Собственно, вся культура постструктурализма и постмодернизма трактуется в “Проективном философском словаре” как лиминальная ситуация, как тот момент бесструктурности, который возникает при переходе от одной структуры к другой4. Вот почему “конец истории”, объявленный в рамках этой ситуации, не смущает авторов словаря: чувство конца — одна из обычных составляющих лиминального состояния.
Подобная интерпретация современной культуры, по-видимому, почти недоступна тому, кто принадлежит ей одной. Такой человек чем-то подобен члену “communitas” — бесструктурного сообщества, описанного В. Тернером (Г. Тульчинский не случайно вспоминает об этой социальной форме — см. стр. 200). Человек, воспитанный в “communitas”, не имеющий опыта иных форм бытия, едва ли будет воспринимать собственный статус-кво как зыбкий момент перехода. Настоящее может казаться ему вечным, а иное, лишь понаслышке известное “родительское” прошлое — навсегда утраченным. Гораздо проще тому, в чей духовный опыт входит и “вчерашняя”, и “сегодняшняя” культура. Как ни парадоксально, “родительскому” поколению сейчас легче открывается перспектива в иное, отличное от настоящего, “завтра”. Уже знакомое с переходом от “вчера” к “сегодня”, оно способно с уверенностью ждать следующего перехода. И с легкостью объявлять, что приставка “пост-”, имевшая принципиальное мировоззренческое значение в интеллектуальных движениях 70-х — 90-х годов (постмодернизм, постструктурализм, постколониализм, посткоммунизм), в начале ХХI века уступит свое место префиксоиду “прото-”. “„Конец реальности”, о котором так много говорили агностики всех оттенков, от Деррида до Бодрийара… Оказывается, что это только начало виртуальной эры. Наши теперешние нырки в компьютерный экран — только выход к пенной кромке океана. Дальнейшее плавание в виртуальный мир, виронавтика, предполагает исчезновение берега, т. е. самого экрана компьютера, и создание трехмерной среды обитания, воздействующей на все органы чувств” (статья М. Н. Эпштейна “Прото-”).

== ФРАГМЕНТ МАТЕРИАЛА ==
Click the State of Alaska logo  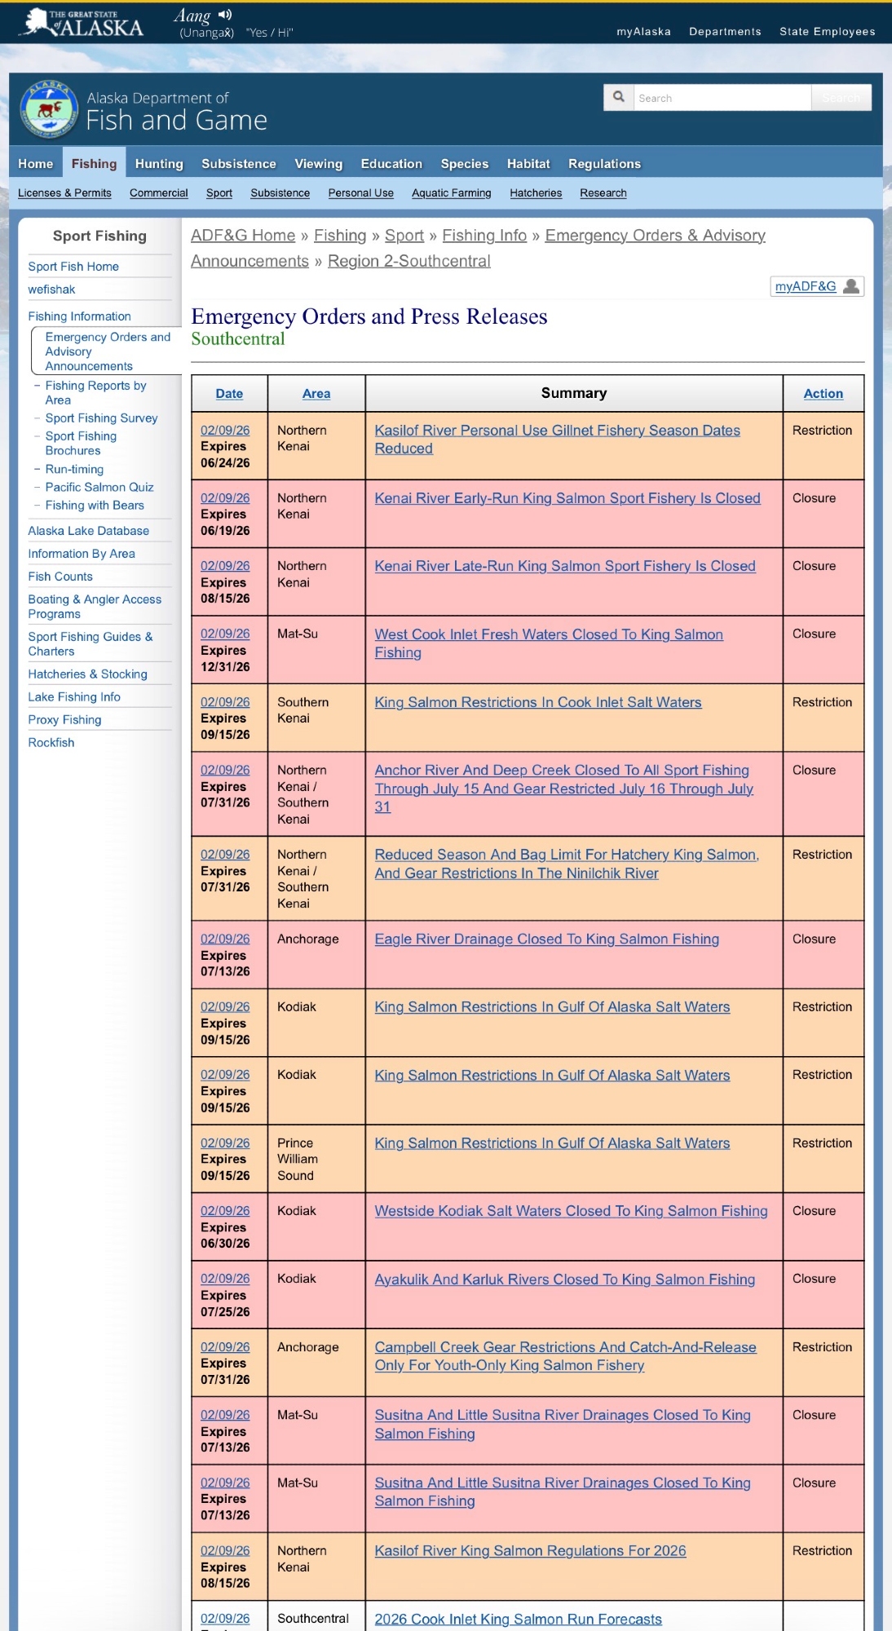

== ЗАДАНИЯ ==
1. Назовите все интеллектуальные движения 70-х — 90-х годов, которые в тексте о культуре постмодернизма приведены как примеры слов с приставкой «пост-».
2. Какому префиксоиду, согласно тексту о культуре постмодернизма, приставка «пост-» в начале XXI века уступит свое место?
3. Перепишите отрывок текста о культуре постмодернизма от слов "Собственно, вся культура" до слов "составляющих лиминального состояния.", поставив "неопределенности" вместо "бесструктурности".

== ОТВЕТЫ ==
1. Постмодернизм, постструктурализм, постколониализм, посткоммунизм.

2. Префиксоиду «прото-».

3.
Собственно, вся культура постструктурализма и постмодернизма трактуется в “Проективном философском словаре” как лиминальная ситуация, как тот момент неопределенности, который возникает при переходе от одной структуры к другой4. Вот почему “конец истории”, объявленный в рамках этой ситуации, не смущает авторов словаря: чувство конца — одна из обычных составляющих лиминального состояния.